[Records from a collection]
☆ ☆ ☆ ☆ ☆

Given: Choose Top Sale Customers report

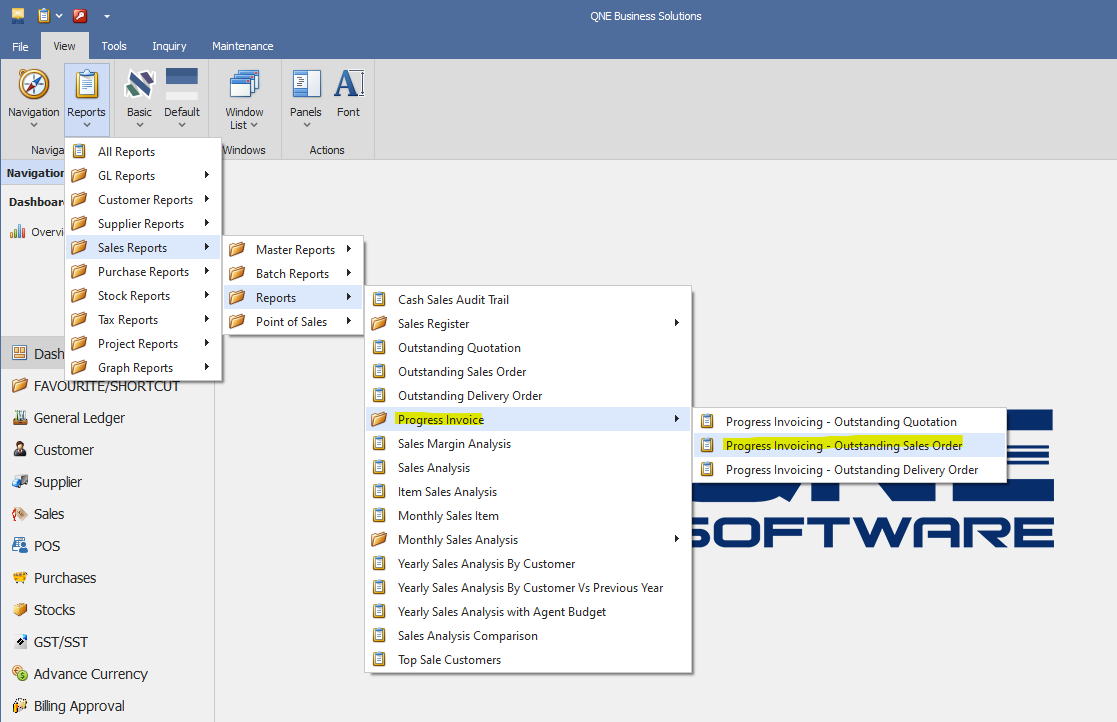Looking at the screenshot, I should click(449, 660).
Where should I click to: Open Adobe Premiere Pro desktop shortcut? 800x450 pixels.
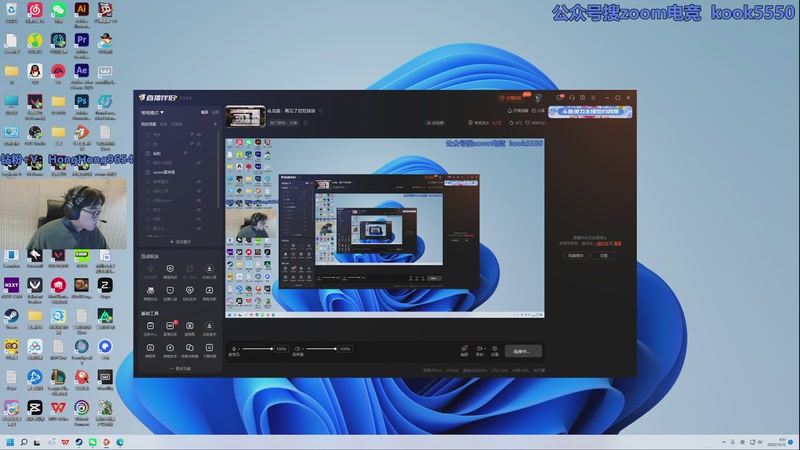82,41

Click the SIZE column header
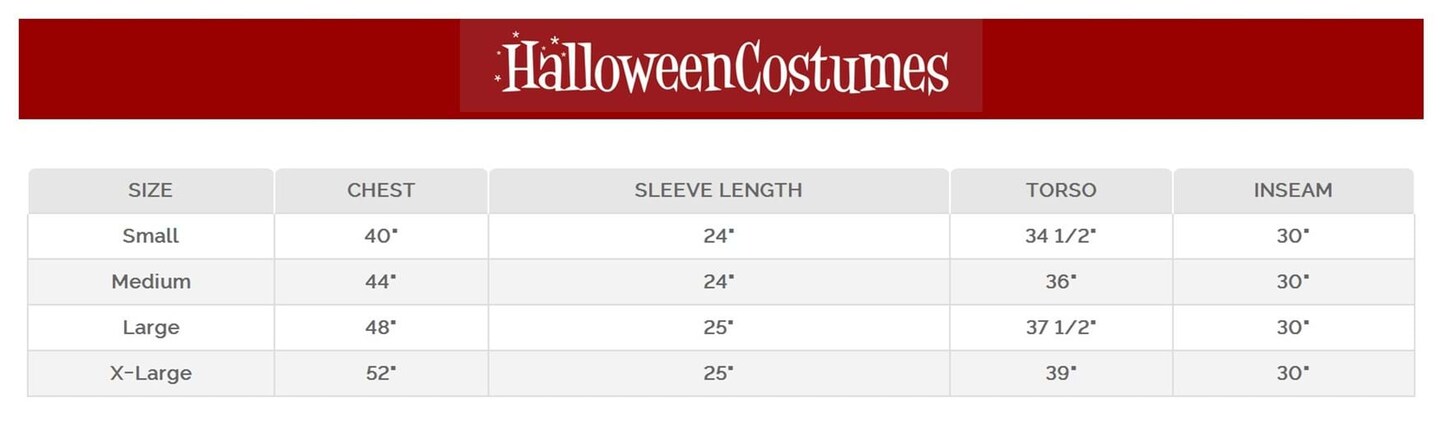(x=150, y=190)
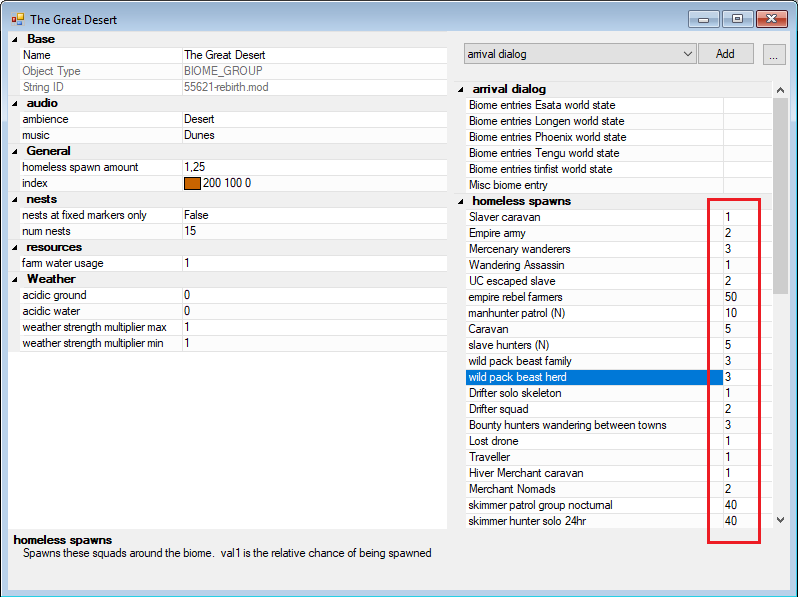
Task: Select nests at fixed markers only False value
Action: (315, 215)
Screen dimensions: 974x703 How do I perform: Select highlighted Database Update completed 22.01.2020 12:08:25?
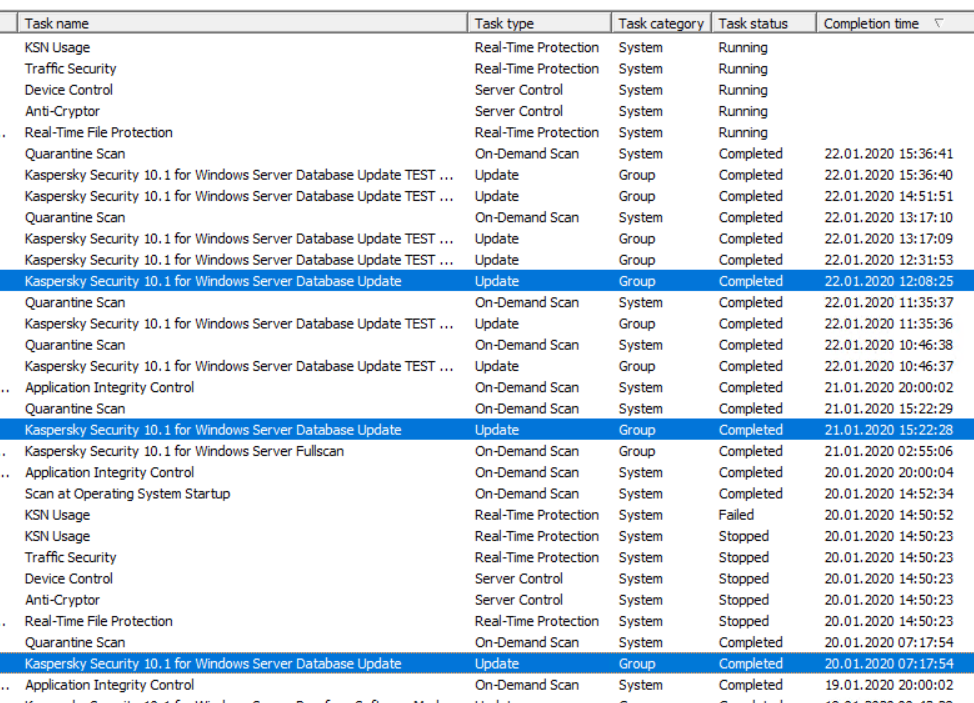point(213,281)
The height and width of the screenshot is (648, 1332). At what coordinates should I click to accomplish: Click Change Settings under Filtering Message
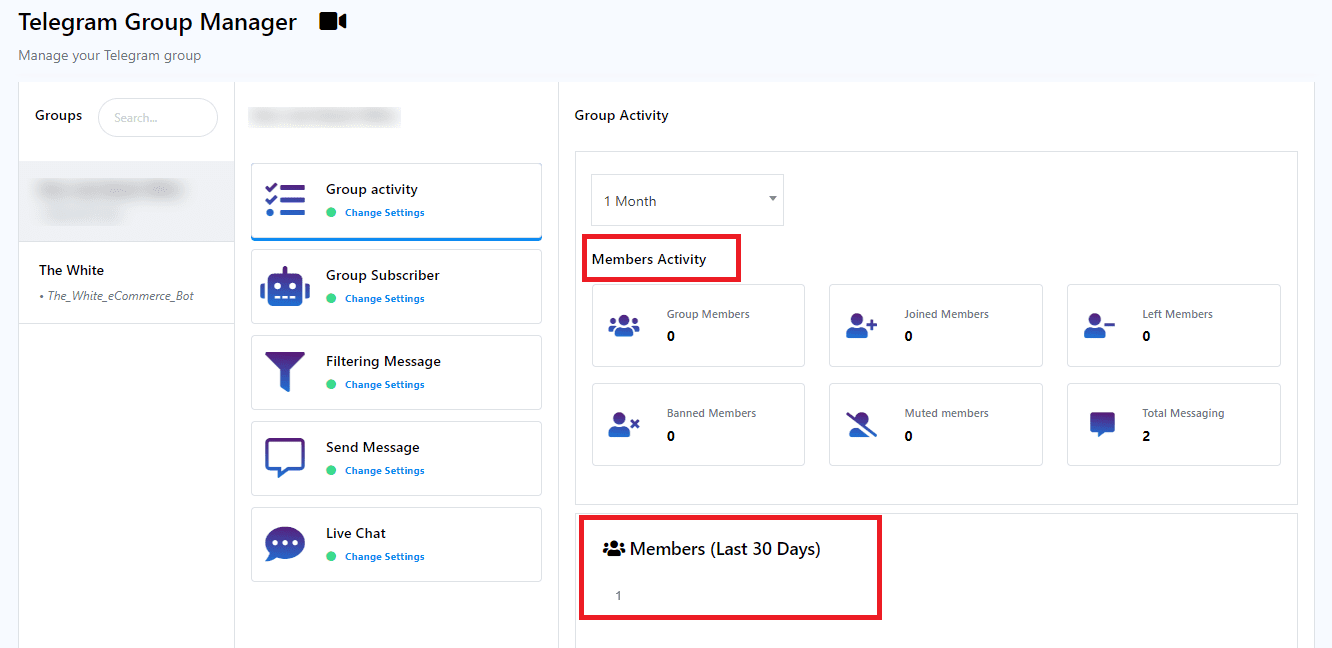[x=384, y=385]
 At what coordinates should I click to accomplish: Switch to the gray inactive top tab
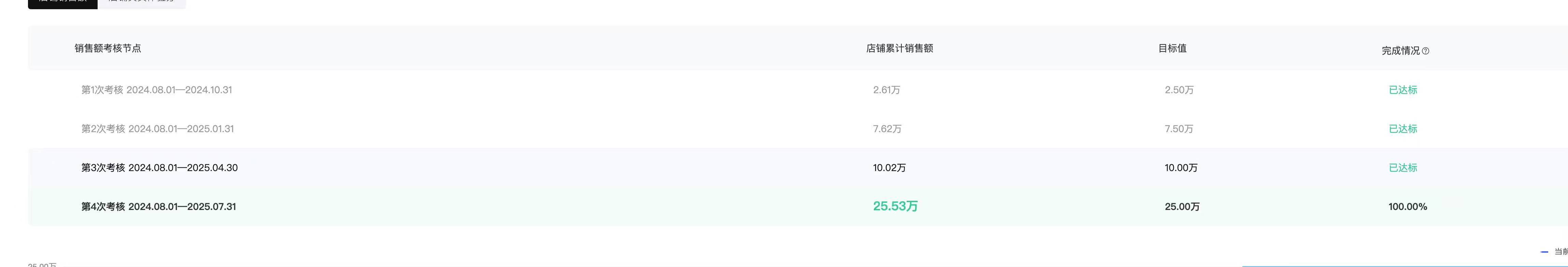(141, 3)

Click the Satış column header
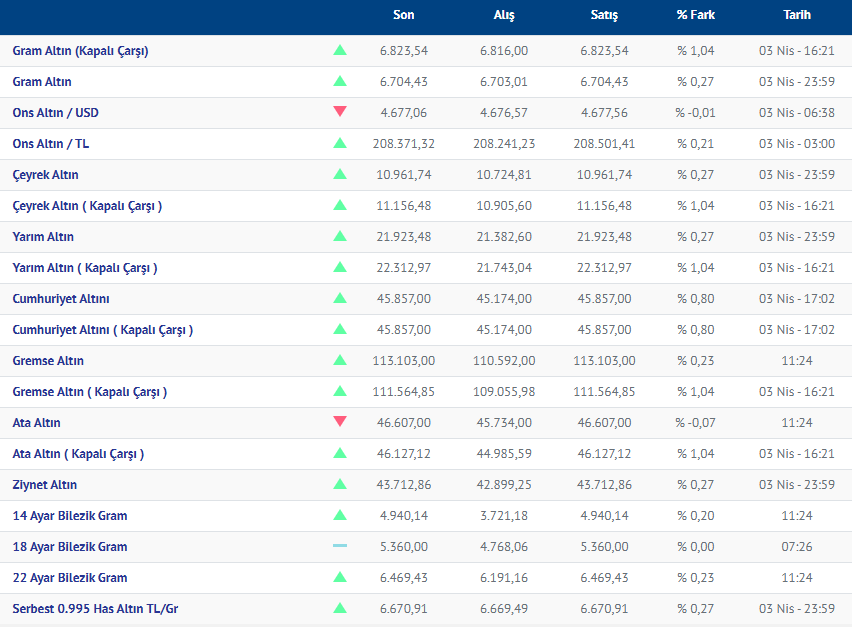click(604, 16)
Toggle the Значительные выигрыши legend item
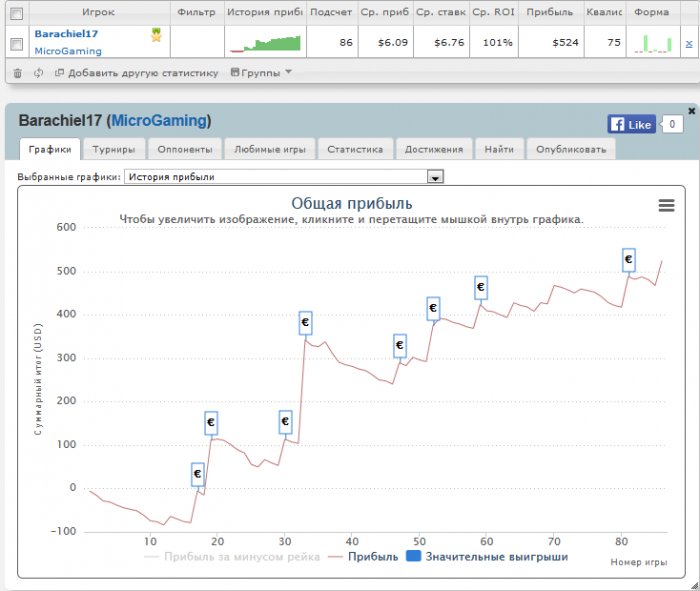This screenshot has height=591, width=700. pos(487,557)
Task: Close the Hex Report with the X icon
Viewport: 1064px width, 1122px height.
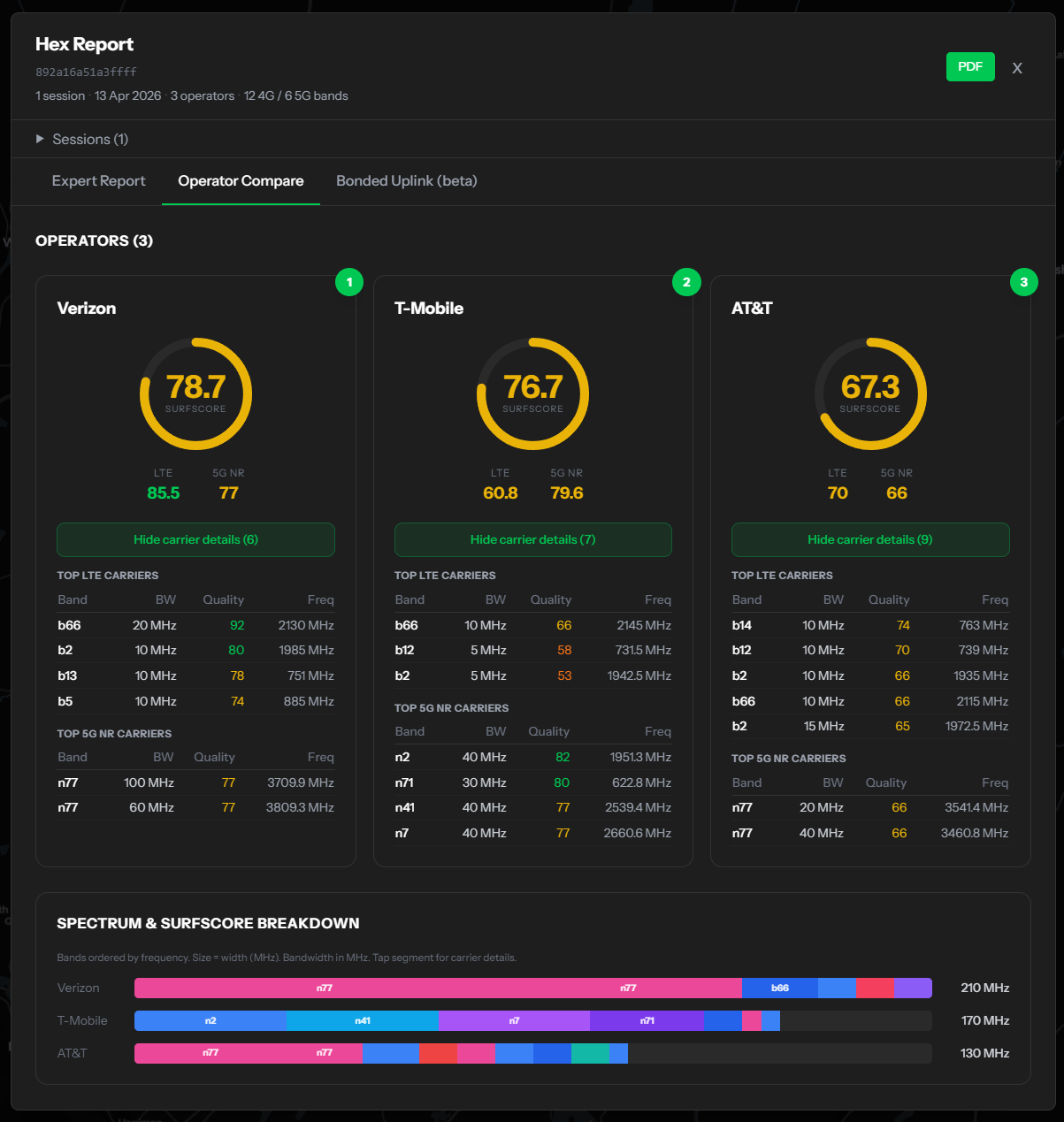Action: click(x=1017, y=68)
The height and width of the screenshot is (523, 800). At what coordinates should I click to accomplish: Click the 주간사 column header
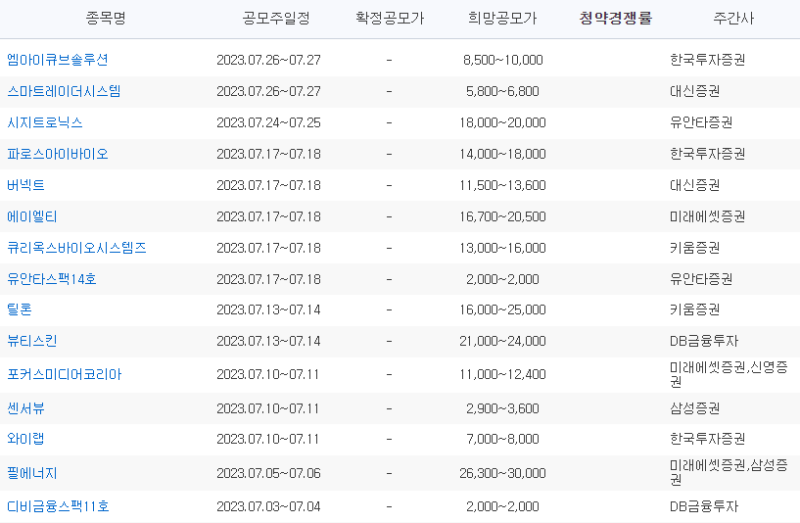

☆ ☆ ☆ ☆ ☆

# [EXERCISE INSTRUCTIONS]
Go back to the records above and write them out exactly, without the pictures.

# [TASK RESULT]
Given: Choose Top Sale Customers report

Looking at the screenshot, I should click(449, 660).
Where should I click to: Open Adobe Premiere Pro desktop shortcut? 800x450 pixels.
82,41

Click the SIZE column header
(x=150, y=190)
Task: Select nests at fixed markers only False value
Action: (315, 215)
Screen dimensions: 974x703 How do I perform: Select highlighted Database Update completed 22.01.2020 12:08:25?
point(213,281)
The height and width of the screenshot is (648, 1332). At what coordinates should I click to accomplish: Click Change Settings under Filtering Message
[x=384, y=385]
 At what coordinates should I click to accomplish: Switch to the gray inactive top tab
(141, 3)

Click the Satış column header
click(604, 16)
Toggle the Значительные выигрыши legend item
This screenshot has height=591, width=700. pos(487,557)
Task: Close the Hex Report with the X icon
Viewport: 1064px width, 1122px height.
Action: click(x=1017, y=68)
The height and width of the screenshot is (523, 800). At what coordinates should I click to accomplish: Click the 주간사 column header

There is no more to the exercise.